What shall Cordelia speak? Love, and be silent.
— "King Lear", Act I Scene i
Gents Can’t Measure reimagines the worlds of Two Gentlemen of Verona and Measure for Measure, set in present day Vienna. We have interwoven their plotlines and adapted key aspects of both plays as we have found they reveal unexpected parallels. In their union emerge both familiar and new questions that are resonant with our current sociopolitical climate.

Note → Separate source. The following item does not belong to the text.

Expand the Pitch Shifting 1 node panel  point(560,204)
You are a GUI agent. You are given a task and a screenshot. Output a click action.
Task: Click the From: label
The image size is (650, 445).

We were drawn to these plays because of their complexities and contradictions, and specifically how Shakespeare chooses to resolve these elements at the end of each play. With marriage proposals at the conclusion of each text, the women are forced to concede their independence and disturbingly fall silent in the face of their new fates. Modern adaptations have grappled with these unsatisfying endings where women are scapegoated for the sake of the story. In Gents Can’t Measure, we dared to imagine a scenario where none of these concessions existed, and in doing so, asked the question: what happens if the women do not concede?
In Gents Can’t Measure, what drives the plot is the outspoken nature of these women, and the resolution comes from their refusal of silence in the face of tyranny and injustice.